===== INFORMATION SUPPLIED =====
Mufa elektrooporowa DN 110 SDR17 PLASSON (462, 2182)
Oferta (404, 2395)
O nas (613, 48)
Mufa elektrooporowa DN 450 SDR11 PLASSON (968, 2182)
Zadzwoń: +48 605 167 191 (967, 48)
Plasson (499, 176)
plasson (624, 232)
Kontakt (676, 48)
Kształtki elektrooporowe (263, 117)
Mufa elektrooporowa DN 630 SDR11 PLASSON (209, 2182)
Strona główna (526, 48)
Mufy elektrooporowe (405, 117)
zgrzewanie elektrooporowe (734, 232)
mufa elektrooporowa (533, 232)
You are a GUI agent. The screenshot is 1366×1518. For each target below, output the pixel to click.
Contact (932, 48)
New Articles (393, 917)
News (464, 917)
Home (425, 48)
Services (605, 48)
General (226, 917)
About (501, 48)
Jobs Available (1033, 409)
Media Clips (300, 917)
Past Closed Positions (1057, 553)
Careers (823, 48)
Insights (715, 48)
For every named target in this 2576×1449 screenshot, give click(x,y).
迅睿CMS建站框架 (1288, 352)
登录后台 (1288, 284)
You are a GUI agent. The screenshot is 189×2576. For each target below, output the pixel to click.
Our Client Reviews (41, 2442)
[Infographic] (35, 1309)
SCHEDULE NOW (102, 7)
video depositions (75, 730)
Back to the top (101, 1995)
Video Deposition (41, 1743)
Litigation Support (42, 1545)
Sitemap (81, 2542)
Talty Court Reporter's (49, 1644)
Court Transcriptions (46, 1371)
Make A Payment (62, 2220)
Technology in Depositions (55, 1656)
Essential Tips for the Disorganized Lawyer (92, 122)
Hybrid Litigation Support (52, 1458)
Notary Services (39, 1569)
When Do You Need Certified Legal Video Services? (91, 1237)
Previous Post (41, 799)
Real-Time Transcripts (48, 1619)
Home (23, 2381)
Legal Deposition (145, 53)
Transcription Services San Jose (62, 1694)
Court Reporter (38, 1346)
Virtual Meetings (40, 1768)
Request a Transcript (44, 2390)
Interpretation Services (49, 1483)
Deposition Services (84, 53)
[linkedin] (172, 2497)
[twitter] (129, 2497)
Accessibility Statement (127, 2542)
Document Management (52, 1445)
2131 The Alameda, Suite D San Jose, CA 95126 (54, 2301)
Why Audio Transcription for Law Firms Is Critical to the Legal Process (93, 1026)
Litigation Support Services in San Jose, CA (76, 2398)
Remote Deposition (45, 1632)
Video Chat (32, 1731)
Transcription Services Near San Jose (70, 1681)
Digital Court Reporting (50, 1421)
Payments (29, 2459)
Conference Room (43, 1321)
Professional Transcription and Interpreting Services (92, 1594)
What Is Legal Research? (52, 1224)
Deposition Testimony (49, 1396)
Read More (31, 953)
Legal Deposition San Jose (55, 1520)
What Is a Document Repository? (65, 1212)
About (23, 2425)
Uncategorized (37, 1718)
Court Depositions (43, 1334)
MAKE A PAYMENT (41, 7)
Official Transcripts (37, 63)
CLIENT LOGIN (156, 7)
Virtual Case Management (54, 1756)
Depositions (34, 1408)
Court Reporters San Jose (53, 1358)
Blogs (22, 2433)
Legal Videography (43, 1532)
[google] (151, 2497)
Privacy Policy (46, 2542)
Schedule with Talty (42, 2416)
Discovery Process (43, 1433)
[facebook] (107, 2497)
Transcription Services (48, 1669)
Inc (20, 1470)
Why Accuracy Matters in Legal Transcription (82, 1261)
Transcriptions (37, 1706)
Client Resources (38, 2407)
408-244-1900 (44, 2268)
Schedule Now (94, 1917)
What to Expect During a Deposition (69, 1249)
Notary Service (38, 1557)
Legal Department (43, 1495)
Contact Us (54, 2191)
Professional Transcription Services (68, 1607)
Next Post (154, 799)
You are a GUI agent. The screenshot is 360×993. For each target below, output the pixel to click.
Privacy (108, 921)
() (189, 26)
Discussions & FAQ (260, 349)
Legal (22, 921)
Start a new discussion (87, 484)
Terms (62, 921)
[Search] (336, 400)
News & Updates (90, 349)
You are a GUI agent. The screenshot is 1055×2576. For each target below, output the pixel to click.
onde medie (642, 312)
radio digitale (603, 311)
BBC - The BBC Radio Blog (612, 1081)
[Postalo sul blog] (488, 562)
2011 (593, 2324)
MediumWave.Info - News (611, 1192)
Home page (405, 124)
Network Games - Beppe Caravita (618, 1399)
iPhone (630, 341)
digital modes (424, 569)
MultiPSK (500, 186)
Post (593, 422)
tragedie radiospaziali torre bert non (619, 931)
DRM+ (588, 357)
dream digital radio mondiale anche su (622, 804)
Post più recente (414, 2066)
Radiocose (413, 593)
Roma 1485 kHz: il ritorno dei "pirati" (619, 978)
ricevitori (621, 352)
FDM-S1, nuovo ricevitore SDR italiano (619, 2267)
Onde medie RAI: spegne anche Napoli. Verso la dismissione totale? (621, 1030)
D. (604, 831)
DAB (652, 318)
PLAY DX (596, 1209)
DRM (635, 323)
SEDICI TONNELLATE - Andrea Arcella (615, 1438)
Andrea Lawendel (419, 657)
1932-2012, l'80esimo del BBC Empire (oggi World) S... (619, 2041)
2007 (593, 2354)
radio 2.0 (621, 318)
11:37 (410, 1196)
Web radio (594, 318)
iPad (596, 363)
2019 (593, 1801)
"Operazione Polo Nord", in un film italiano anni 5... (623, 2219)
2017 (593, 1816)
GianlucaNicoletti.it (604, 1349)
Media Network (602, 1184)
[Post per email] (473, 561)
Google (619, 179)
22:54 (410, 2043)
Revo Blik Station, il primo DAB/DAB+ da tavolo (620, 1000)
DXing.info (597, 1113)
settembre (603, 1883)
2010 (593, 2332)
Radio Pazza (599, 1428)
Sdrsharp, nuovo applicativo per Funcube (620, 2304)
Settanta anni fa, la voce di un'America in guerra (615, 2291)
=====
# WORK TO COMPLETE
Your answer should consist only of the lines above between the line holding "PLAY DX (596, 1209)" and the line holding "2017 (593, 1816)", inclusive, each transcribed exactly.

# OUTPUT FOR THIS TASK
PLAY DX (596, 1209)
DRM (635, 323)
SEDICI TONNELLATE - Andrea Arcella (615, 1438)
Andrea Lawendel (419, 657)
1932-2012, l'80esimo del BBC Empire (oggi World) S... (619, 2041)
2007 (593, 2354)
radio 2.0 (621, 318)
11:37 (410, 1196)
Web radio (594, 318)
iPad (596, 363)
2019 (593, 1801)
"Operazione Polo Nord", in un film italiano anni 5... (623, 2219)
2017 (593, 1816)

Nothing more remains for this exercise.